WRITTEN INSTRUCTION ▸
Write out, word for word, the part of the blog post below between "played in church" and "music. by post...", inclusive.

SOURCE TEXT ▸
I am NOT SWISS and I DON'T SOUND SWISS either!

i'm a crazy welsh person (who grew up and lives in switzerland)





Monday, April 21, 2008

more music-y not-so-goodness

played in church again yesterday. in spite of the fact that i've been down as playing on that date for about a month, i finally got the names of the songs on wednesday after a spate of emails going 'are you available to play the piano?'... just the names of the songs mind, and for four of the nine the books the music's in. except we've only got one of the two books listed. so the person in charge says she'll send me the rest of the music. by post...

i get a large envelope on friday containing five songs, including one of the two i already had, and a note saying 'sorry, i haven't got the music for the other two.' and she couldn't have told me this by email on wednesday when she promised to send the music? or on thursday when she got ready to send the music, noticed there were some missing, wrote a note about it and posted it to me? a little time bomb to brighten up my friday...

and what about the third missing song that she's just decided not to mention at all?!

i start stomping around, swearing about how i'm never playing with these people again... how come nobody ever understands that I NEED THE EFFING MUSIC IN ADVANCE IT MAY BE A COMPLETELY ALIEN CONCEPT TO YOU BUT I LIKE TO EFFING PRACTICE AND IF I DON'T HAVE THE BLOODY MUSIC UNTIL FRIDAY NIGHT I END UP DOING MY WRISTS IN! and i loose the will to ever play the piano again except for my own enjoyment when nobody else is around...

RAW DATA ▸
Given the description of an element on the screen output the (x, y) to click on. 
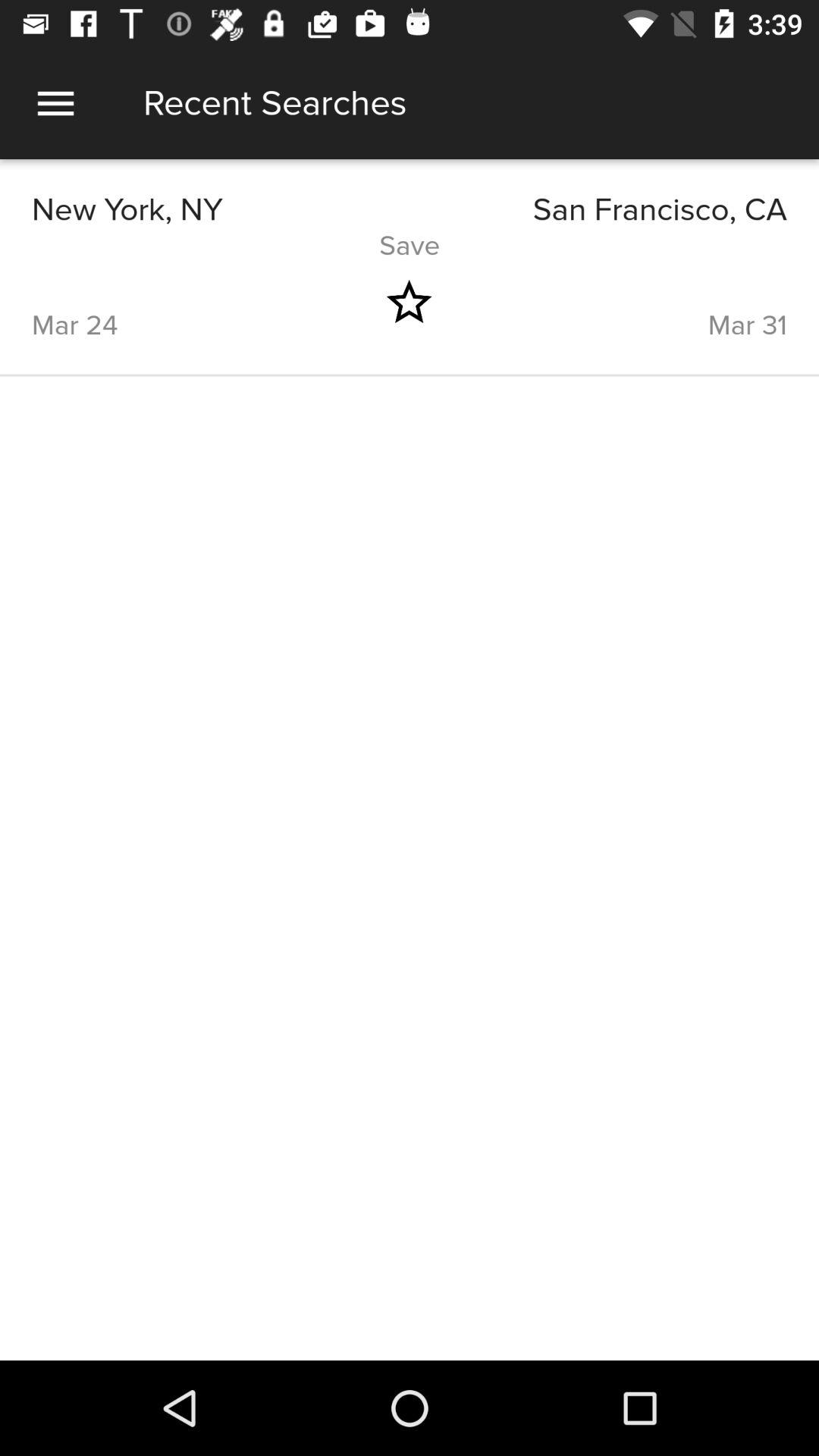
open icon to the right of new york, ny icon (598, 210)
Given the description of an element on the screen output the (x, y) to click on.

TASK OUTPUT ▸
played in church again yesterday. in spite of the fact that i've been down as playing on that date for about a month, i finally got the names of the songs on wednesday after a spate of emails going 'are you available to play the piano?'... just the names of the songs mind, and for four of the nine the books the music's in. except we've only got one of the two books listed. so the person in charge says she'll send me the rest of the music. by post...